3. The following jury charge is enumerated as error on the ground that it implied a duty on the part of Hope to provide direct supervision for Gemini's employees:

"The Court further charges you that if you find from the evidence that the failure of the plaintiff, Gemini Construction Company, Inc., to perform the work under the subject contract was caused by the failure of the defendant, Hope Electric Inc., in providing general superintendence and coordination of the project, then it is your duty to return a verdict for the plaintiff."

We do not agree that the use of the term "general superintendence" implied a duty of direct supervision. The charge was rather a statement of Gemini's contention that the delays on the project were caused by Hope's failure to coordinate the work of the various subcontractors. Nor do we agree that the charge was argumentative because it stated only Gemini's contention with respect to this issue, since Hope's contentions were adequately presented in other portions of the charge. See Tietjen v. Dobson, 170 Ga. 123 (6), 133 (152 SE 222) (1929); Sheppard v. Broome, 214 Ga. 659 (11) (107 SE2d 219) (1959); Thomas v. Barnett, 107 Ga. App. 717 (5), 729 (131 SE2d 818) (1963); Scholle Atlanta Corp. v. Nealy, 110 Ga. App. 775 (1) (140 SE2d 88) (1964).

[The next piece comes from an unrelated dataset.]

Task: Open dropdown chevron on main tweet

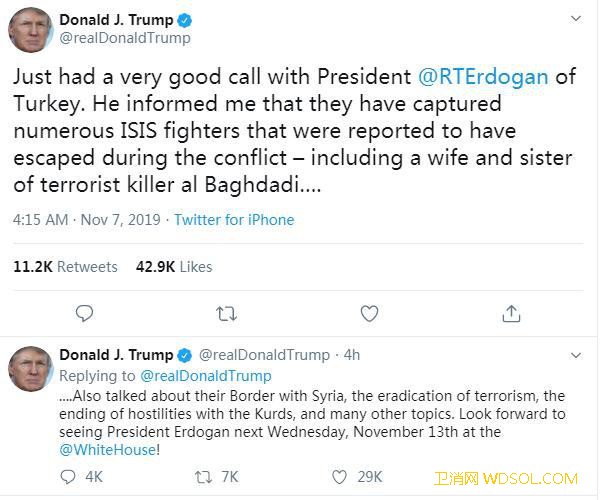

4. It was not error to charge that damages should be awarded upon a finding that the contract had been "materially" breached, rather than upon a finding that it had been "wrongfully" breached. We have been made aware of no distinction between a material breach and a wrongful breach.

Contrary to Hope's contention, the trial court did in fact charge that the amount of damages awarded must be reduced by the amount of any net loss which would have occurred had the entire contract been completed.

5. Hope's remaining enumerations of error go to the trial court's failure to grant various of its requests to charge. Each of these charges was based on essentially the same principle, i.e., that the plaintiff must show compliance with its obligations under the contract before *639 it is entitled to recover for the defendant's breach. This principle was adequately covered in the court's charge as given; and, therefore, no error was committed in refusing to charge in the language requested. See Griffin v. Barrett, 185 Ga. 443 (4) (195 SE 746) (1938); Bassett v. Hunter, 205 Ga. 417 (4) (53 SE2d 909) (1949).

6. Evidence that Gemini's president was convicted subsequent to this trial for failure to pay withholding taxes owed to the United States did not demand a new trial, since this evidence was merely of an impeaching character. Barrow v. State, 80 Ga. 191 (1) (5 SE 64) (1887).

Judgment affirmed. Deen, P. J., and Smith, J., concur.